Techonologie

Ukraine : première confirmation officielle de soldats tués par des drones entièrement autonomes

La confirmation qu’un drone entièrement autonome a tué des soldats sans aucune intervention humaine marque un basculement historique dans l’histoire de la guerre et place la communauté internationale face à un vide juridique préoccupant

C’est un aveu qui fait l’effet d’une bombe dans les cercles de la défense mondiale. Alexander Kokhanovskyy, fabricant de drones ukrainien, a déclaré lors d’une conférence de presse organisée par l’ambassade d’Ukraine que dix quadricoptères autonomes, surnommés “Terminator”, ont été testés il y a deux ans sur la ligne de front, près de Bakhmut et Chasiv Yar. Programmés pour voler 3 à 5 kilomètres en territoire contesté, ils ont cherché et visé leurs cibles sans aucun contact avec un opérateur humain, aucune vidéo transmise en temps réel.

Le bilan confirmé après l’essai par des drones pilotés par des humains fait état de plusieurs soldats russes tués et d’un camion détruit. “On le lance et on sait que tout sera anéanti, tout ce qui se trouvera dans cette zone sera détruit”, a résumé Kokhanovskyy.

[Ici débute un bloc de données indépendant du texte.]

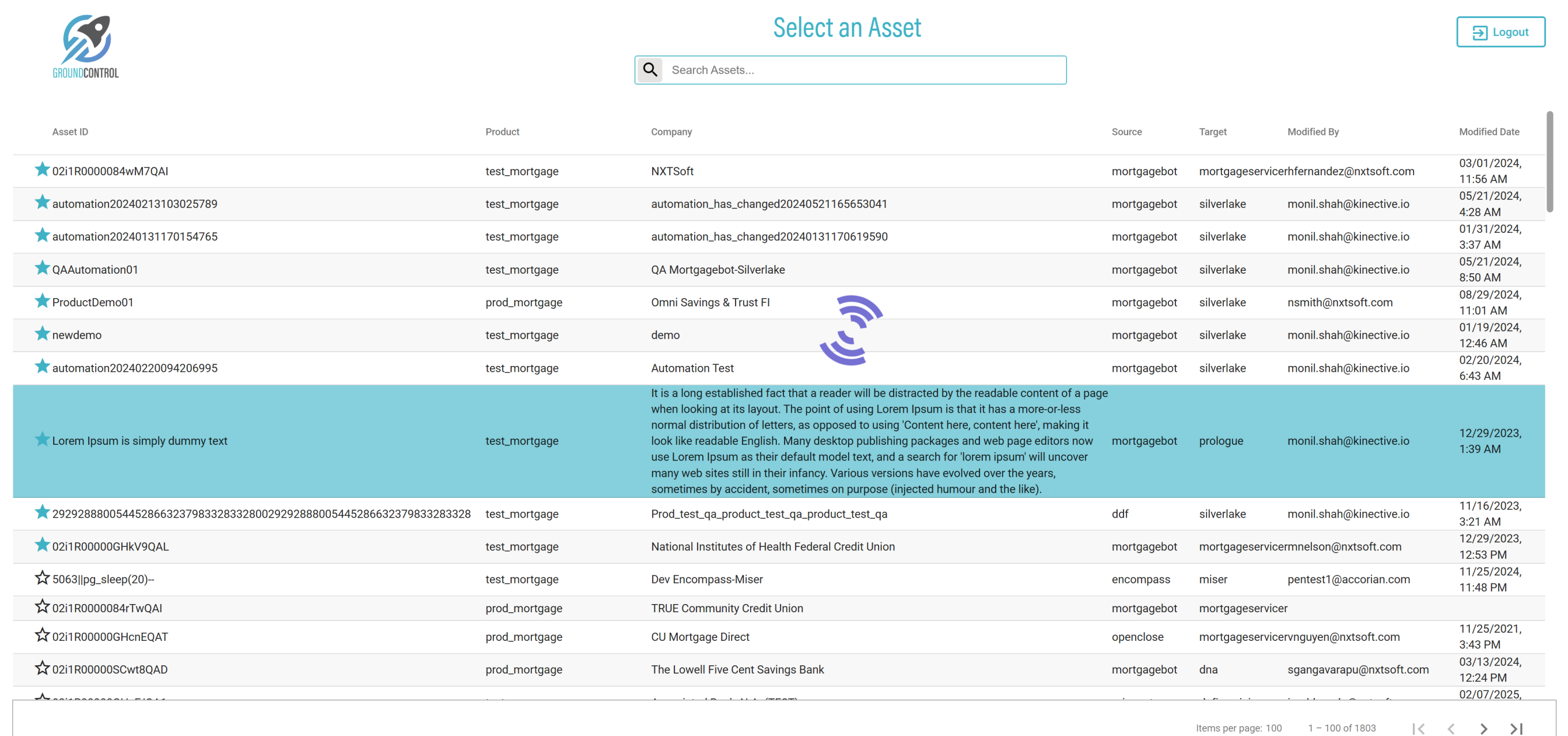Toggle star for 02i1R00000GHcnEQAT asset
The width and height of the screenshot is (1568, 736).
click(x=42, y=635)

IA militaire : où s’arrête l’automatisation, où commence l’autonomie létale ?

L’intelligence artificielle est déjà omniprésente dans les armées modernes. Elle analyse des volumes massifs de données de renseignement, optimise la sélection de cibles, automatise des fonctions de navigation. Les États-Unis, par exemple, disposent d’un logiciel capable de sélectionner des cibles sur le champ de bataille mais qui requiert, en théorie, une validation humaine avant toute frappe.

La différence fondamentale avec ce que décrit Kokhanovskyy tient précisément à cette étape finale. En Ukraine, la réglementation actuelle interdit l’automatisation de la phase ultime d’interception. Le commandant Danylo Polozhukhno, du 21e régiment de systèmes sans pilote, l’a rappelé clairement dans un entretien au New Scientist : “Nous n’utilisons pas de systèmes de drones entièrement autonomes qui sélectionnent et engagent des cibles indépendamment de toute intervention humaine”. L’essai décrit par Kokhanovskyy constituerait donc une exception, aujourd’hui suspendue.

L’industrialisation rapide de la guerre autonome et la question éthique

Au-delà des drones, la tendance à l’autonomisation du champ de bataille s’accélère sur plusieurs fronts. La start-up américaine Foundation a envoyé en Ukraine deux robots humanoïdes Phantom MK-1, avec l’ambition déclarée d’en faire de véritables soldats. Si les détails opérationnels restent confidentiels, leur déploiement, même à titre expérimental, illustre l’appétit croissant de l’industrie de défense pour des systèmes capables de remplacer le soldat humain dans les zones de haute dangerosité.

L’essor des systèmes d’armes autonomes létaux (SALA) place la communauté internationale face à un vide juridique préoccupant. Il n’existe à ce jour aucune interdiction internationale formelle de ces armes. La question de la responsabilité est centrale. Sur ce sujet, le Secrétaire général de l’ONU António Guterres a déclaré l’an passé qu’ »il n’y a pas de place pour les systèmes d’armes autonomes létaux dans notre monde“, s’appuyant sur les risques d’erreur, d’escalade incontrôlée et de violation du droit international humanitaire.